#### Extract to read:
_ _ _ _ _

Reservists Face Charges in Iraqi's Death
May 7, 2004 -- As Defense Secretary Donald Rumsfeld faces questioning on Capitol Hill over the abuse and humiliation of prisoners at Iraq's Abu Ghraib prison, ABCNEWS has obtained new photographs in a case in which an Iraqi prisoner died at a makeshift prison camp run by U.S. Marines in southern Iraq.
The photographs show a 52-year-old former Baath Party official, Nadem Sadoon Hatab, who died at the detention center last June after a three-day period in which he was allegedly subjected to beatings and karate kicks to the chest and left to die naked in his own feces.
Abuse of Iraqi prisoners at Camp White Horse was allegedly carried out by U.S. Marine reservists. The accused reservists have told their lawyers they were given orders to "soften up" the men in their custody for interrogation by what were known as human exploitation teams from military intelligence.

_ _ _ _ _

#### Source data:
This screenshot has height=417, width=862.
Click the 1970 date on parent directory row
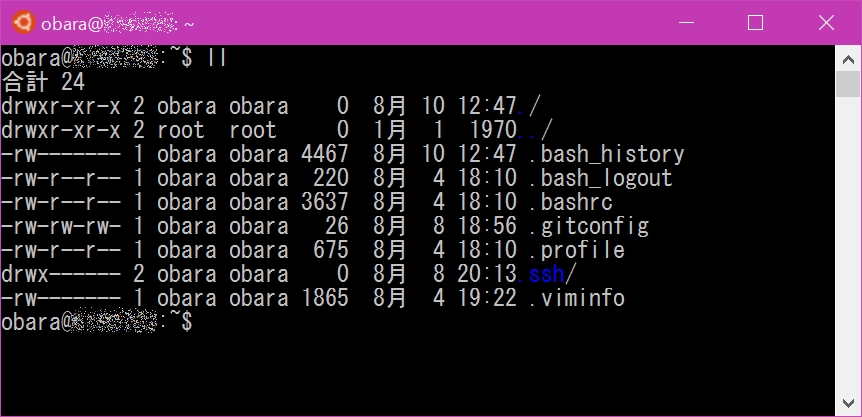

_ _ _ _ _

#### Tasks to perform:
1 – According to the news article about the Iraqi prisoner's death, what was Nadem Sadoon Hatab allegedly subjected to during his three days at the detention center? List each item.
2 – Resume the news article about the Iraqi prisoner's death after its last sentence.

#### Task-by-task answers:
1 –
- Beatings
- Karate kicks to the chest
- Being left to die naked in his own feces

2 –
After the prisoners were allegedly softened up, "the interrogations were conducted by these human exploitation teams that as far as we can tell didn't report to anybody in the normal chain of command," according to Don Rehkopf, an attorney for one of the accused reservists.
According to the military autopsy report obtained by ABCNEWS, Hatab's death was ruled a homicide, caused by strangulation, the result of a fracture of a bone in his throat. The medical examiner testified it took him hours to die.
"He was … covered in sweat and feces. It was a little hard to get a grip on him so he was moved by essentially hauling him backward by his jaw, kind of holding him onto his lower jar and upper part of his head," said Jane Siegel, attorney for the former officer in charge at Camp White Horse, against whom charges have been dismissed.
Marine Reserve Cpl. William Scott Roy, a deputy sheriff in Rensselaer County, N.Y., has admitted his involvement and agreed to testify against fellow reservist Sgt. Gary Pittman, also from New York.
Pittman is accused of karate-kicking Hatab in the chest when the prisoner allegedly refused to follow orders.
Lawyers say none of the Marines spoke Arabic, nor were there any translators assigned to the camp.
"There was a failure in the senior command leadership. I'm not talking about the command at the Marine Corps level, I'm talking the DOD [Department of Defense] level," said Rehkopf.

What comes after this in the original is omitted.